What I've just said may sound odd, but I'm sure you understand
what I mean. All I'm really saying is that in Kafka I have found
a large portion of my own experience of the world, of myself,
and of my way of being in the world. I will try, briefly and in
broad terms, to name some of the more easily defined forms of
this experience.
One of them is a profound, banal, and therefore utterly vague
sensation of culpability, as though my very existence were a kind
of sin. Then there is a powerful feeling of general alienation,
both my own and relating to everything around me, which helps
to create such feelings; an experience of unbearable oppressiveness,
a need constantly to explain myself to someone, to defend myself,
a longing for an unattainable order of things, a longing that
increases as the terrain I walk through becomes more muddled and
confusing. I sometimes feel the need to confirm my identity by
sounding off at others and demanding my rights. Such outbursts,
of course, are quite unnecessary and the response fails to reach
the right ears, and vanishes into the black hole that surrounds
me. Everything I encounter displays to me its absurd aspect first.

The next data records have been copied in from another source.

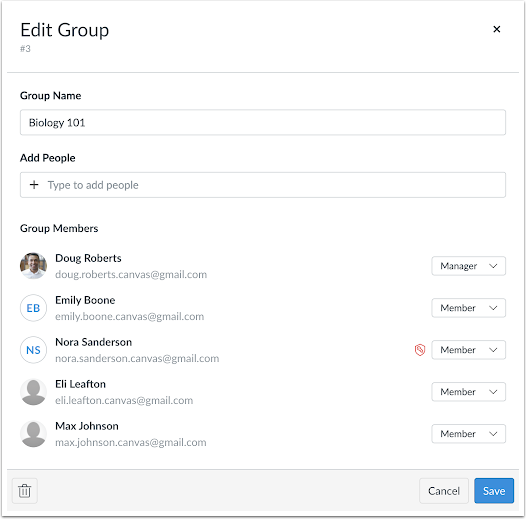The width and height of the screenshot is (526, 519).
Task: Open Eli Leafton's role dropdown
Action: point(468,392)
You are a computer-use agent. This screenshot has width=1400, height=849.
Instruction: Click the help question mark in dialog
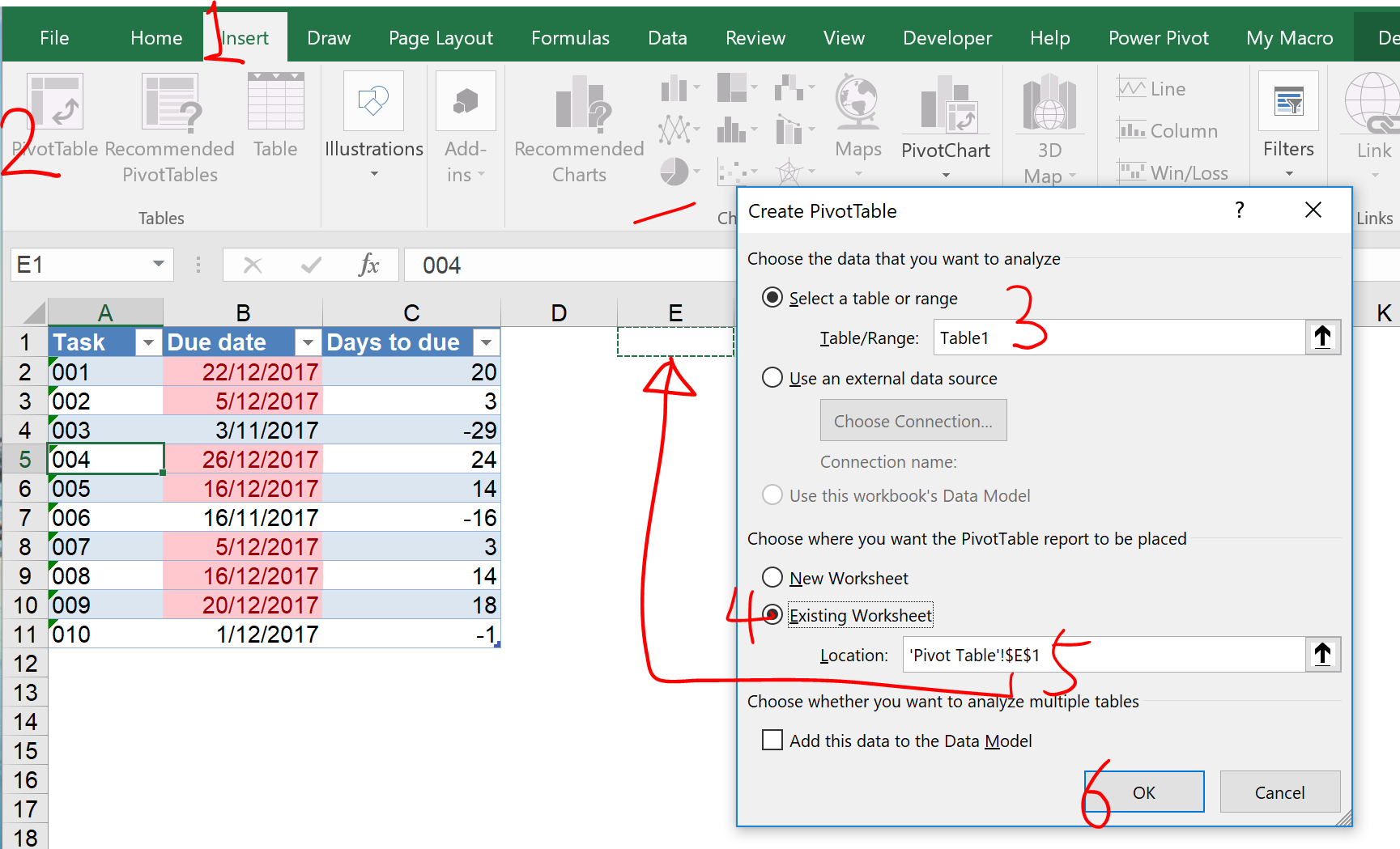1239,210
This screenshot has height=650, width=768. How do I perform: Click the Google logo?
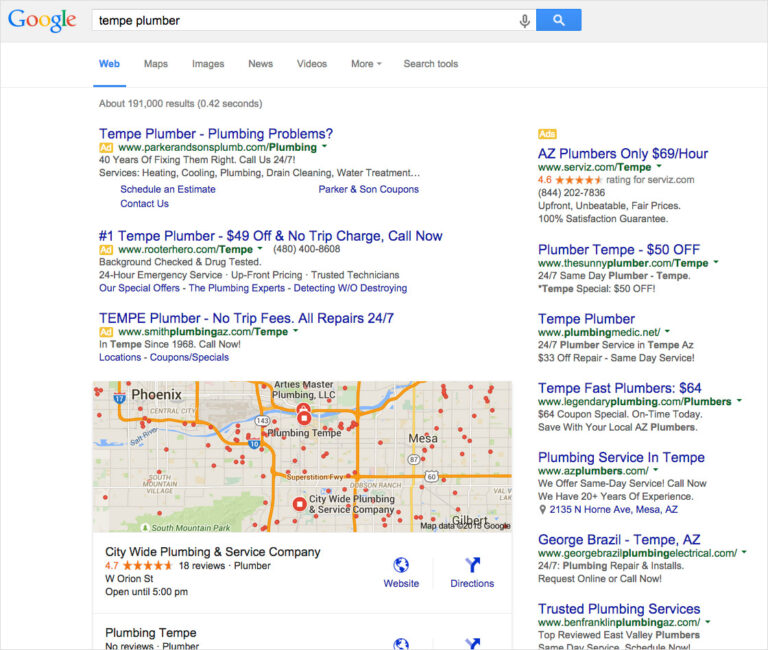[x=42, y=21]
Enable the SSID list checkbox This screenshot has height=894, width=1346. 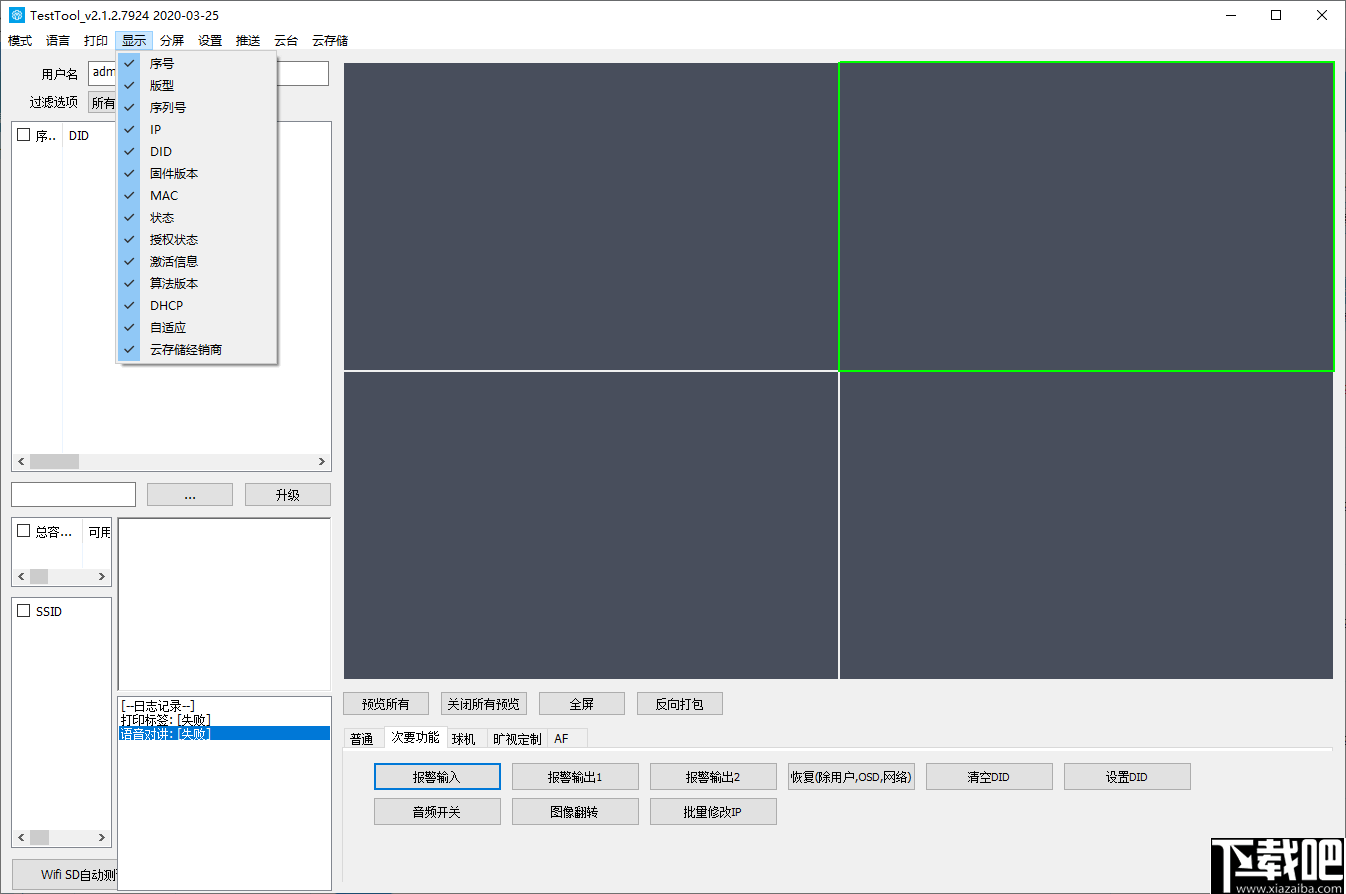point(24,611)
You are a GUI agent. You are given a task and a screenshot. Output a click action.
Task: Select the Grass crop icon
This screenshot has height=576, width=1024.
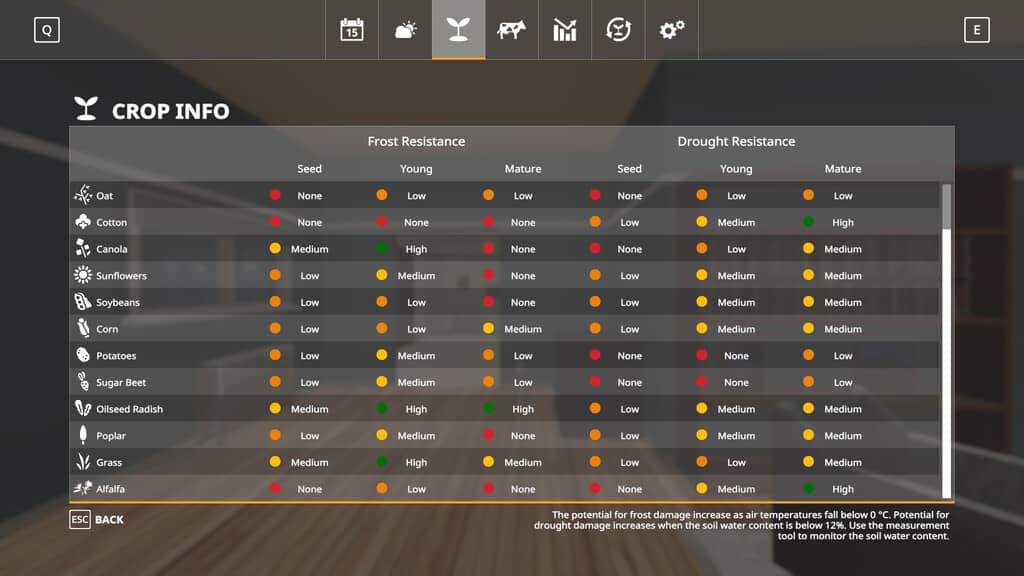pyautogui.click(x=83, y=462)
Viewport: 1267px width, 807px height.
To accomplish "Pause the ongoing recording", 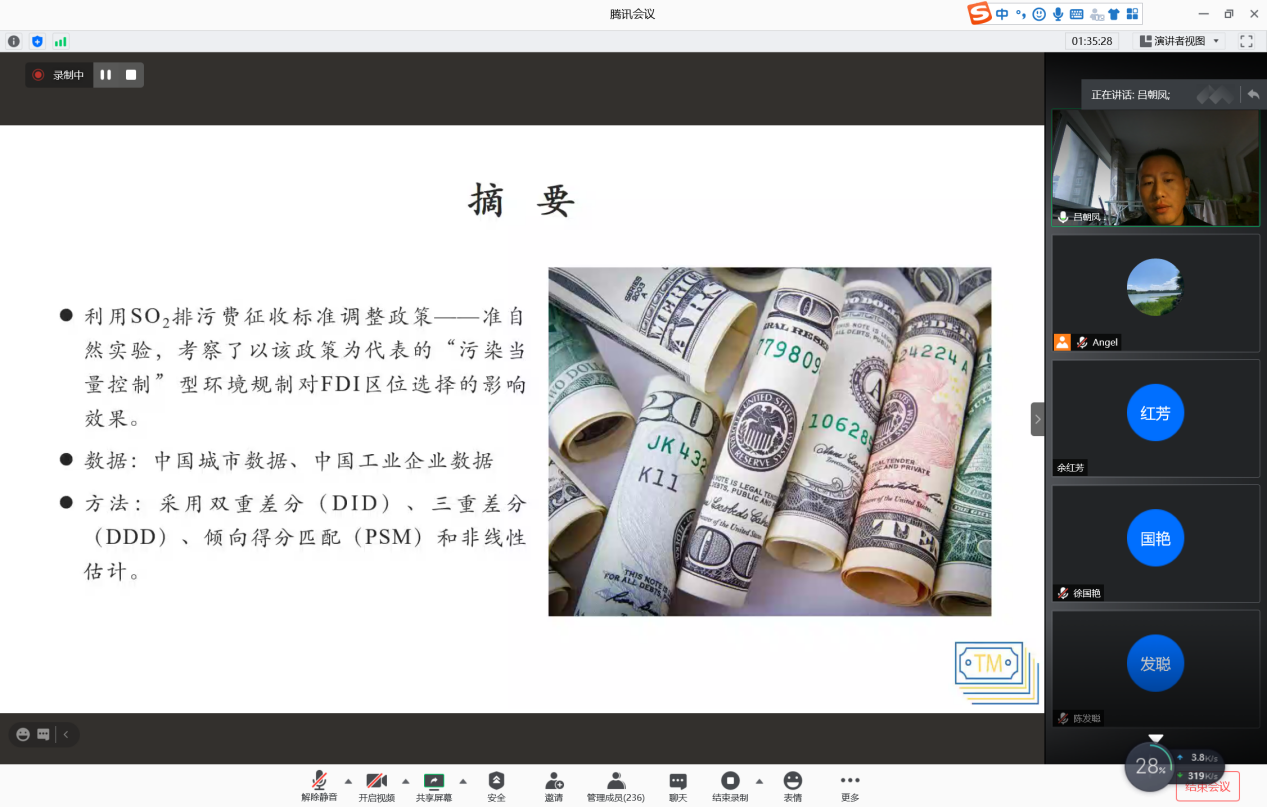I will tap(106, 75).
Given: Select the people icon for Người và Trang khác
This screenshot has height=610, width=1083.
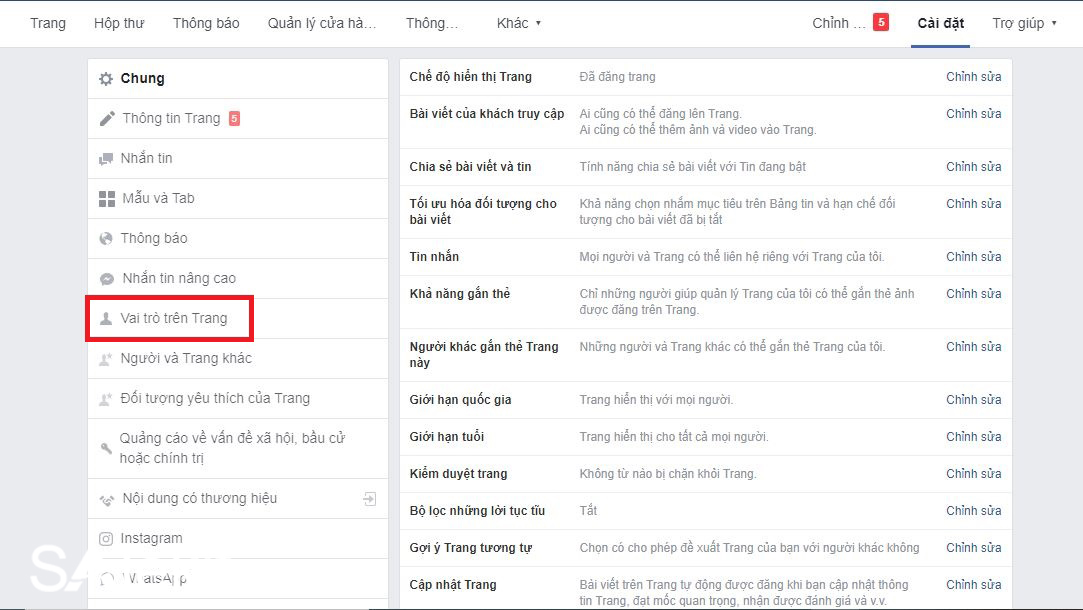Looking at the screenshot, I should click(x=107, y=358).
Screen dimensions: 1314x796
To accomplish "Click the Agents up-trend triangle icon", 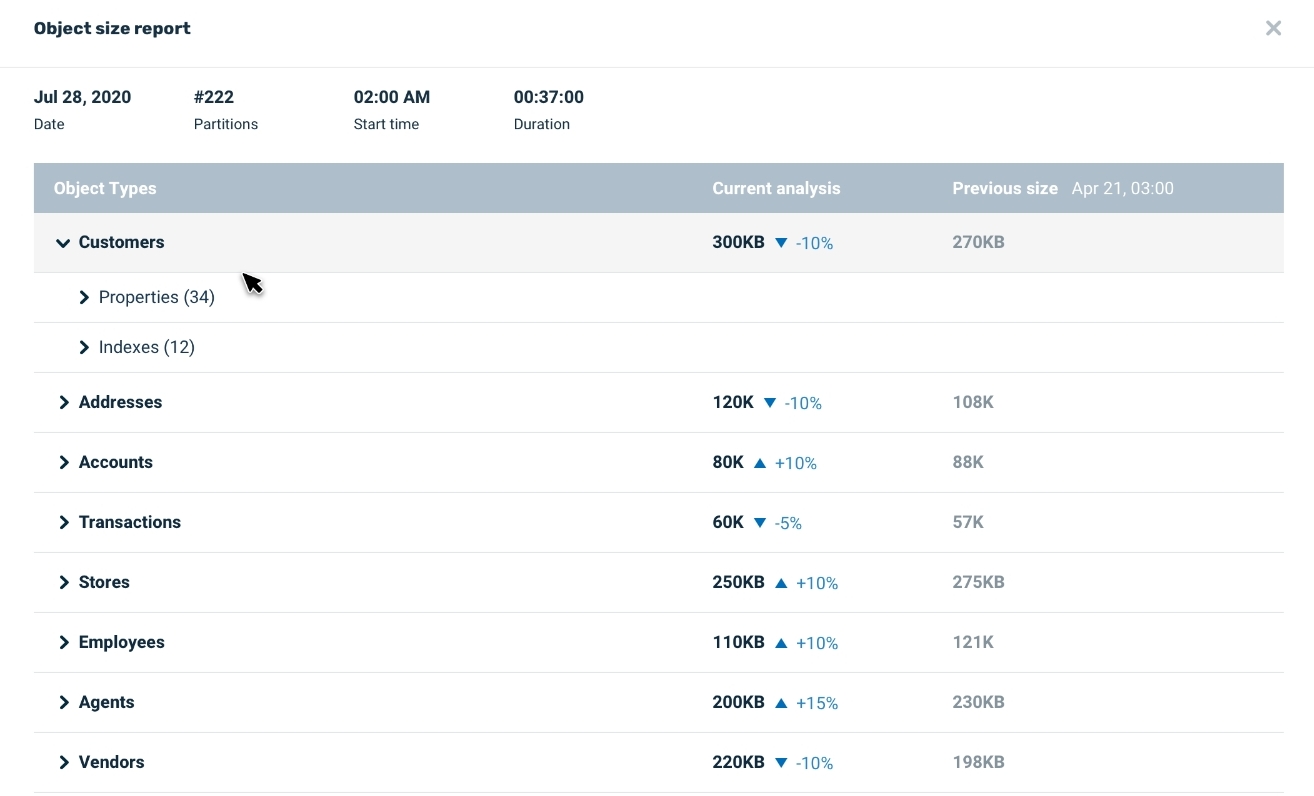I will 781,703.
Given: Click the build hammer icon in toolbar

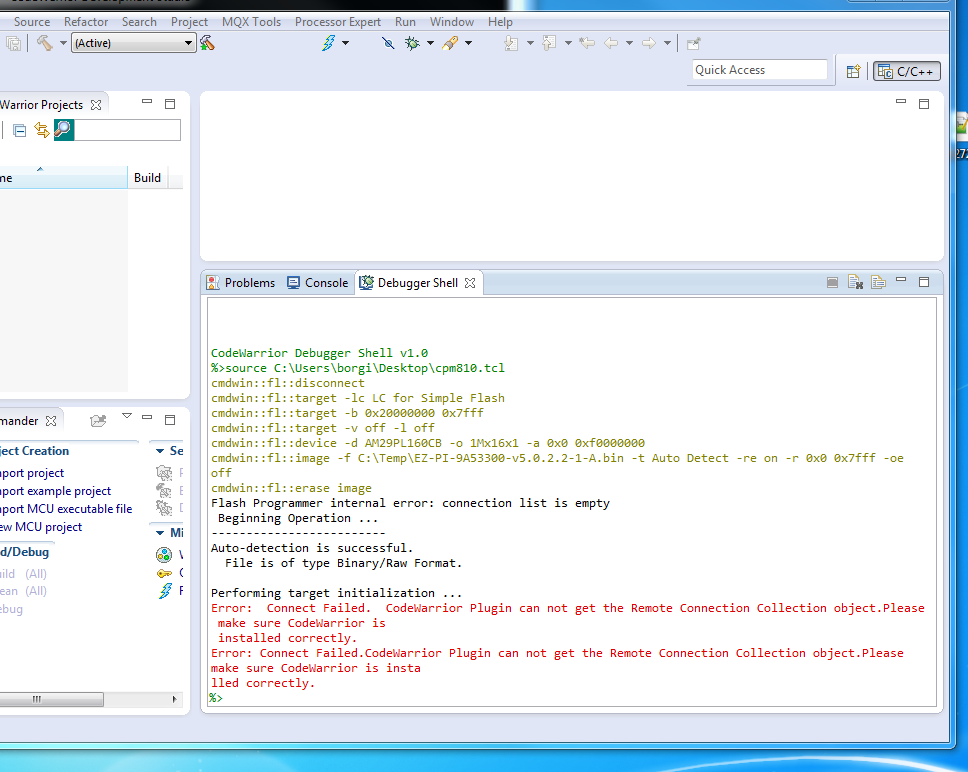Looking at the screenshot, I should [44, 43].
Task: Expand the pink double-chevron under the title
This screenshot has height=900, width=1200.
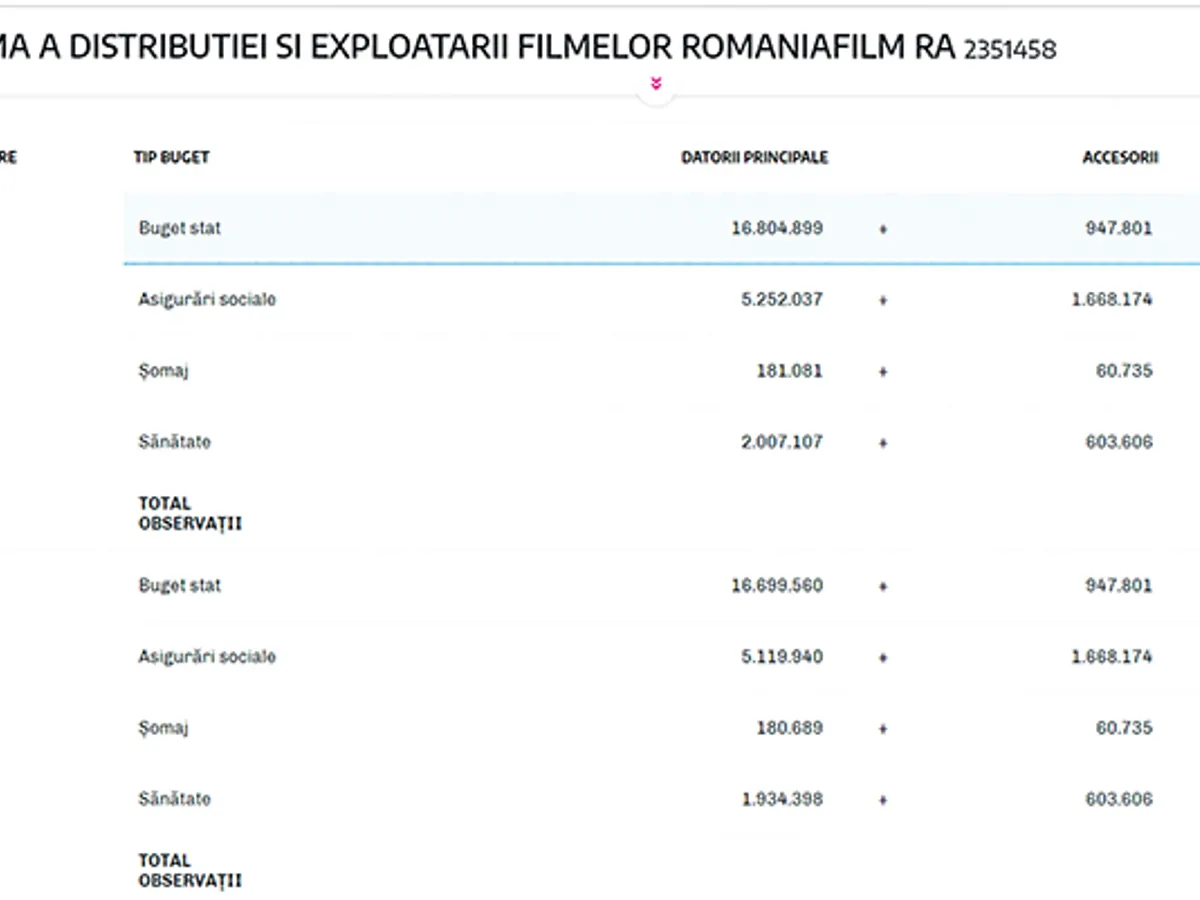Action: coord(656,84)
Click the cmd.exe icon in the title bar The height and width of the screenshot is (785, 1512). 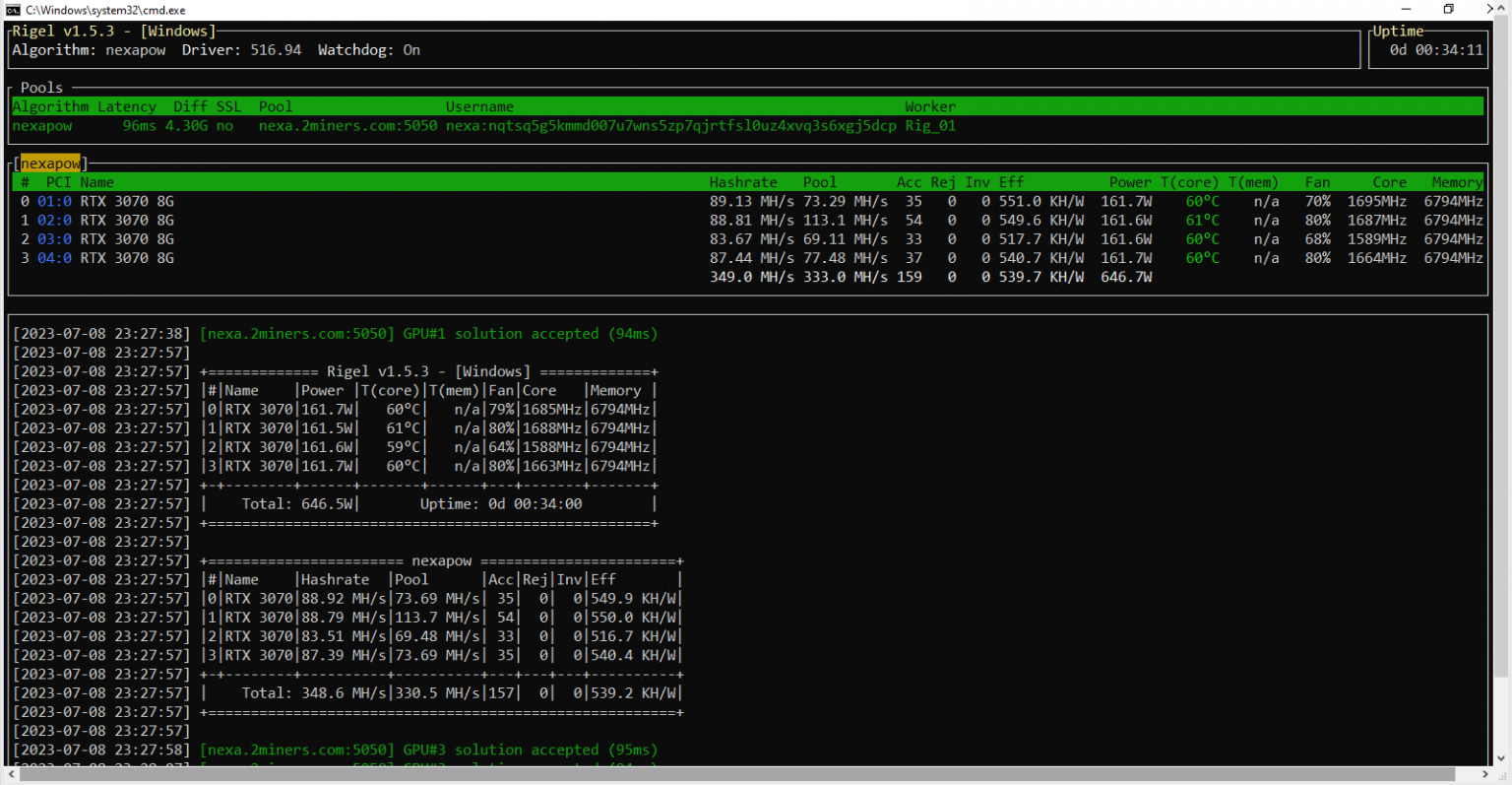click(14, 10)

I feel as though I am constantly lagging behind powerful, selfconfident
men whom I can never overtake, let alone emulate. I find myself
essentially hateful, deserving only mockery.
I can already hear your objections that I style myself in these
kafkaesque outlines only because in reality I'm entirely different:
someone who quietly and persistently fights for something, someone
whose idealism has carried him to the head of his nation.
Yes, I admit that superficially I may appear to be the precise
opposite of all those K.'s Josef K., the surveyor K., and Franz
K. although I stand behind everything I've said about myself.
I would only add that, in my opinion, the hidden motor driving
all my dogged efforts is precisely this innermost feeling of mine
of being excluded, of belonging nowhere, a state of disinheritance,
as it were, of fundamental nonbelonging. Moreover, I would say
that it's precisely my desperate longing for order that keeps
plunging me into the most improbable adventures. I would even
venture to say that everything worthwhile I've ever accomplished
I have done to conceal my almost metaphysical feeling of guilt.
The real reason I am always creating something, organizing something,
it would seem, is to defend my permanently questionable right
to exist.
You may well ask how someone who thinks of himself this way can
be the president of a country. It's a paradox, but I must admit
that if I am a better president than many others would be in my
place, then it is precisely because somewhere in the deepest substratum
of my work lies this constant doubt about myself and my right
to hold office. I am the kind of person who would not be in the
least surprised if, in the very middle of my presidency, I were
to be summoned and led off to stand trial before some shadowy
tribunal, or taken straight to a quarry to break rocks. Nor would
I be surprised if I were to suddenly hear the reveille and wake
up in my prison cell, and then, with great bemusement, proceed
to tell my fellow prisoners everything that had happened to me
in the past six months.
The lower I am, the more proper my place seems; and the higher
I am, the stronger my suspicion is that there has been some mistake.
And every step of the way, I feel what a great advantage it is
for doing a good job as president to know that I do not belong
in the position and that I can at any moment, and justifiably,
be removed from it.
This is not intended to be a lecture or an essay, merely a brief
comment on the subject of Franz Kafka and my presidency. I think
it is appropriate that these things be expressed here in Jerusalem,
at the Hebrew University, and by a Czech. Perhaps I have put more
of my cards on the table than I wanted to, and perhaps my advisers
will reprimand me for it. But I won't mind, because I expect it
and deserve it. My readiness for the anticipated reprimand is
just another example of what an advantage it is for doing my job
when I am prepared at all times for the worst.
Once more, I thank you for the honor, and after what I've said
here, I'm ashamed to repeat that I accept it with a sense of shame.